Tuesday, January 24, 2006

Probability, prediction and verification IV: More on Bayesian vs frequentist uncertainty

Having received some correspondence relating to this post, I think it might be worth exploring the issues in a little more detail.

The question I was considering was: what does "70% chance of rain tomorrow" actually mean? Most people would probably expect that if this forecast was issued 100 times, rain would follow about 70 times. And indeed this is what the forecaster thinks (hopes). But on any particular such day, another forecaster might give a different prediction (say "90% chance of rain") and their forecasts might also work out to be accurate on average. Were they both right? What is the "correct" probability of rain?

An analogy with number theory may be helpful. It has been shown that the number of primes less than x is approximately given by x/ln(x), where ln is the natural logarithm. Using this formula, we find there are about 390,000,000 primes between 109 and 1010 (ie 10-digit numbers, of which there are 9x109). In other words, if we pick a 10-digit number uniformly at random, there's a 4.3% probability that it is prime. That's a perfectly good frequentist statement. If we exclude those numbers which are divisible by 2, 3 or 5 (for which there are trivial tests) the probability rises to 16.1%. But what about 1,234,567,897? Does it make sense to talk about this number being prime with probability 16.1%? I suspect that some, perhaps most, number theorists would be uneasy about subscribing to that statement. Any particular number is either prime, or not. This fact may be currently unknown to me and you, but it is not random in a frequentist sense. Testing a number will always give the same result, whether it be "prime" or "not prime" (I'll ignore tests which are themselves probabilistic here).

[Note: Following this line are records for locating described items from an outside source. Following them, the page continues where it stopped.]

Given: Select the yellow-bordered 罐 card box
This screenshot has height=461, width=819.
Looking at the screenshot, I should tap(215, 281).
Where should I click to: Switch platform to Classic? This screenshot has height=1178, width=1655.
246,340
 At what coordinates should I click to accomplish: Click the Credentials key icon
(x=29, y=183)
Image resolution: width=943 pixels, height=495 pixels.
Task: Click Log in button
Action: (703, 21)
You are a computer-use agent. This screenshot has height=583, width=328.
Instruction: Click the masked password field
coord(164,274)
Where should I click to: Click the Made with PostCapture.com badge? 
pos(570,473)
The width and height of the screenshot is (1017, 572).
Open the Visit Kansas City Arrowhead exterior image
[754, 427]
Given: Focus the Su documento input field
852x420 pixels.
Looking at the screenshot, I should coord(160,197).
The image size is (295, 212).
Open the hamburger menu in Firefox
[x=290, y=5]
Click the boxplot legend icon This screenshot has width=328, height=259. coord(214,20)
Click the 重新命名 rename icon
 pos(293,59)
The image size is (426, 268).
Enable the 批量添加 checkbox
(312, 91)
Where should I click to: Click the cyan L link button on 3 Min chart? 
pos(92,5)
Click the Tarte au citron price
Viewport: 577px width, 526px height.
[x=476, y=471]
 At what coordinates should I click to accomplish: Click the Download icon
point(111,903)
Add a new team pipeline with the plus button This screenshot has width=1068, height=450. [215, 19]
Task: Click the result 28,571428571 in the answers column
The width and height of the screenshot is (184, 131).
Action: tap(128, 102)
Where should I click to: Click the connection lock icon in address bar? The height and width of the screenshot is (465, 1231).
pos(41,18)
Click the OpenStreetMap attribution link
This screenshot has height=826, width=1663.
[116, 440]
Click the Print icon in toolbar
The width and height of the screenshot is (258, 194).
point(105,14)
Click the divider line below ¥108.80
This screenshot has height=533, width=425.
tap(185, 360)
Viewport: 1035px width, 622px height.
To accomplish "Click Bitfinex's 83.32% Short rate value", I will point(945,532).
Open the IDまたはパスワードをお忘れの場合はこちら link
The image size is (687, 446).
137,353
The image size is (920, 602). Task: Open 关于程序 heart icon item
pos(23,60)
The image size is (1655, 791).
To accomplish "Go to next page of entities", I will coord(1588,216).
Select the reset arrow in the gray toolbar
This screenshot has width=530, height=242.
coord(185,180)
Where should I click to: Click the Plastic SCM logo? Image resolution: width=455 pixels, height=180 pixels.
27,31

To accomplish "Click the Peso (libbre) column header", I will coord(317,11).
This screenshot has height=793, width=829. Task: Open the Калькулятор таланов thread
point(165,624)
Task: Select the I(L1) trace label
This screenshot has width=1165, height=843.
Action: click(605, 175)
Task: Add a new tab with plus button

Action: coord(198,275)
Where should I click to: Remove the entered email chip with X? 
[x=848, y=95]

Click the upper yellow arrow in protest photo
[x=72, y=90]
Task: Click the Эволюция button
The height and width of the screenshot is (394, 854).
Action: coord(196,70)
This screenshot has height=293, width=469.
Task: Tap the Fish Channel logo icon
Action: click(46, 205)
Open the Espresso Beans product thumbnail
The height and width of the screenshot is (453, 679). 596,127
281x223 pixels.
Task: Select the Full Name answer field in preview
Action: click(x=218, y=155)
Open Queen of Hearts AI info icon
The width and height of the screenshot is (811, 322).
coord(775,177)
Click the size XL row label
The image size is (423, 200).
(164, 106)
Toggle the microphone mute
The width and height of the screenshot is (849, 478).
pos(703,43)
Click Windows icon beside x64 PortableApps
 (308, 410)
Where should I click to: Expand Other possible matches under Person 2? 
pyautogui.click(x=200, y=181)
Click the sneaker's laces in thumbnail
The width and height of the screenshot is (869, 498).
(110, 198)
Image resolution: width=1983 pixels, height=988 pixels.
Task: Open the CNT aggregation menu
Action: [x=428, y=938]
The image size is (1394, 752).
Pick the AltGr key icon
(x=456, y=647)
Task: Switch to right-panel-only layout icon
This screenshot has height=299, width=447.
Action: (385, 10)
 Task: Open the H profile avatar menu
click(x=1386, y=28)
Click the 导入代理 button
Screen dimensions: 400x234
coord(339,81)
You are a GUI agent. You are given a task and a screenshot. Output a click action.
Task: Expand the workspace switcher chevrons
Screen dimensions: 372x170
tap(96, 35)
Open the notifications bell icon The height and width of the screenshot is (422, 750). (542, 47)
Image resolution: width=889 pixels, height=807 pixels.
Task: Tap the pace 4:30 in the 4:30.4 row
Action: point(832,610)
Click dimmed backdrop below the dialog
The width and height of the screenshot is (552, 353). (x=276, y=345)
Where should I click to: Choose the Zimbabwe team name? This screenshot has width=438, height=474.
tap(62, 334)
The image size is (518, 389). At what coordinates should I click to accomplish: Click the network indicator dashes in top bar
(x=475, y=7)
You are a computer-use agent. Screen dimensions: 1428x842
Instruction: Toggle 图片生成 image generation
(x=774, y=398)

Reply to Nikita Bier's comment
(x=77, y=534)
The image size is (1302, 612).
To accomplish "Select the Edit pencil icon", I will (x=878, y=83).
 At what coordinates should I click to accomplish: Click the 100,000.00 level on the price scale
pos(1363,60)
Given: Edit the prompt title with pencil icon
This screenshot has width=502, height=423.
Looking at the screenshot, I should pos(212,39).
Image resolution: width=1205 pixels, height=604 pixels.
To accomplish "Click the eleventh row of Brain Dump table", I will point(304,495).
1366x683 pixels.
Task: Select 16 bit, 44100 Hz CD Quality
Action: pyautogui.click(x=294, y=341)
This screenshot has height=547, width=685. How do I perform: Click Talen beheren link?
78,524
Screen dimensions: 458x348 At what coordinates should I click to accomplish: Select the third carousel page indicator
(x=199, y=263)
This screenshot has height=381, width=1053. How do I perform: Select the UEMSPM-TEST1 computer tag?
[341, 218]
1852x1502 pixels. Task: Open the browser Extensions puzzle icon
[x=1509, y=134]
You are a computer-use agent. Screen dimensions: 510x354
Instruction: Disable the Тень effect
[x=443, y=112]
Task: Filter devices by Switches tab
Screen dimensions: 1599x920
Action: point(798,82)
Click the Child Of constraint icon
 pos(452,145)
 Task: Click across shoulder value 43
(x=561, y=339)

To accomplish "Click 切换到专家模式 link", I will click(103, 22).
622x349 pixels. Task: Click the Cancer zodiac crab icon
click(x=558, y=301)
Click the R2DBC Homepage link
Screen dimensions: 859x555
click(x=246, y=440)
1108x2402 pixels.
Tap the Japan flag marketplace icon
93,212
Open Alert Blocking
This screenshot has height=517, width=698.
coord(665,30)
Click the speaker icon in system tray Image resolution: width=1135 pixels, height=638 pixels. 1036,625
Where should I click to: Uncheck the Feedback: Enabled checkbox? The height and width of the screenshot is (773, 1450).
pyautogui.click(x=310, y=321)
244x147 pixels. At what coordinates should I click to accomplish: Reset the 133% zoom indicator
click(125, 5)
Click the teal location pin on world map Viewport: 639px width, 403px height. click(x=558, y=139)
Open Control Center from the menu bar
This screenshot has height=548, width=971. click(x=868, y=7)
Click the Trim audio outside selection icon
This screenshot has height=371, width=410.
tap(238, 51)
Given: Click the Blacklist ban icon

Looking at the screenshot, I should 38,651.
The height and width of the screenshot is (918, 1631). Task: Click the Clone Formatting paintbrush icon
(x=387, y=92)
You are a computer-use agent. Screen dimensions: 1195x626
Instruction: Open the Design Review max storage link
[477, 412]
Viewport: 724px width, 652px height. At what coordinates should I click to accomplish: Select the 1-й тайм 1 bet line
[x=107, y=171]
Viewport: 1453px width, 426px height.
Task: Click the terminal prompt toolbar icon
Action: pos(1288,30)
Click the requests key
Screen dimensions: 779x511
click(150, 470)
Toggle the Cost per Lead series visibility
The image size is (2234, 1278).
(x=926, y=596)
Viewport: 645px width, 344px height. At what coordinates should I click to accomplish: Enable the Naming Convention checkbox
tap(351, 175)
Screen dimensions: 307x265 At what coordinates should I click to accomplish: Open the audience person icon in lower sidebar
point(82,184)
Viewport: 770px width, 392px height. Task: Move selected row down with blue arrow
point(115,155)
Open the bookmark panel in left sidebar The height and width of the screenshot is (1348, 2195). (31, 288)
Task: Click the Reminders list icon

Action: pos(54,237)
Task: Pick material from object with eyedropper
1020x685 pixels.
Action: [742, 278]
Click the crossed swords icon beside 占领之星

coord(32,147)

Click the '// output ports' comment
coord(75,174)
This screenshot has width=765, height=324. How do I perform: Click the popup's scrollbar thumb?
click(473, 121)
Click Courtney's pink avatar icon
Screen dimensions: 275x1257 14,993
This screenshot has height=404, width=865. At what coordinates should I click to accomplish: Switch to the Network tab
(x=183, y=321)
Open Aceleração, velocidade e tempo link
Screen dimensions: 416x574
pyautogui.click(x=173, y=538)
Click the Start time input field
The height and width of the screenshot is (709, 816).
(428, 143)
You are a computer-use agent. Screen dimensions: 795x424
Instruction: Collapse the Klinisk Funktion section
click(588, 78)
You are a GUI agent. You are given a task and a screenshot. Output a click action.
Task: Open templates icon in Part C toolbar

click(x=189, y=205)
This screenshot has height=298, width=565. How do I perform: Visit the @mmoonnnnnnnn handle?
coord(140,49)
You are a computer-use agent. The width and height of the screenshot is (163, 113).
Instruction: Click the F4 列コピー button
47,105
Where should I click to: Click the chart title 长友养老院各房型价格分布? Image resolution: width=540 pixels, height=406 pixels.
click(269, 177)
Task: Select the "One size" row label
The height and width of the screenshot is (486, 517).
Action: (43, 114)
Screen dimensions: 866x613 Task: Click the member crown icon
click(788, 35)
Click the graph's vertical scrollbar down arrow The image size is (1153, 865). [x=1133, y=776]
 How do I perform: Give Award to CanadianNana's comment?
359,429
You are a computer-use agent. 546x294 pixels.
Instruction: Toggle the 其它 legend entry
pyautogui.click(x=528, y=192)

But does it make sense for someone to accept the validity of a probabilistic weather forecast, while rejecting the appropriateness of a probabilistic assessment about a particular number being prime? It should be clear that the answer to this is a very definite no. Both statements describe a fact which can be determined by a deterministic calculation (by digital computer or analogue atmosphere), but which is currently unknown to me. Granted, we don't know how to perform the atmosphere's calculation, but we don't need to, as it is going to do the job for us anyway. I will find out tomorrow whether rain fell or not, and I can work out whether 1,234,567,897 is prime. In fact, if the primality test takes a day to run, the analogy is a very close one indeed. It should also be clear that "70% chance of rain on Jan 25 2006" and "70% chance of rain on Jan 25 2003" are both in principle equally valid statements. I won't know whether rain fell on the 25th Jan 2006 for a couple of days, but it would probably take even longer to find out about 25th Jan 2003 (even assuming someone has kept a record for the location in question). All of these statements are Bayesian estimates of our (someone's) confidence in a particular proposition, and have no direct frequentist interpretation.

That hasn't helped us pin down what is the "correct" probability. In fact I hope that it has helped to show that ultimately there is no such thing. Just as a different forecaster might give a different probability of rain, so a different mathematician might argue that since 1,234,567,897 is at the low end of the range, a better estimate of the local density of primes is 1/ln(1,234,567,897) = 4.8%, or 18% when multiples of 2, 3, and 5 are excluded. Someone else might known how to check for divisibility by 11 (it isn't), increasing the probability still further. These more sophisticated methods will generate more skillful estimates for 10-digit numbers, in a way that can be quantified. However, someone who assigns a probability of 4.3% to all randomly-chosen 10-digit numbers in a frequentist experiment would also turn out right in the long run. That's a skill-free forecast, but a valid one nevertheless (a future post will expand on that). Essentially, it is "climatology" for 10-digit integers.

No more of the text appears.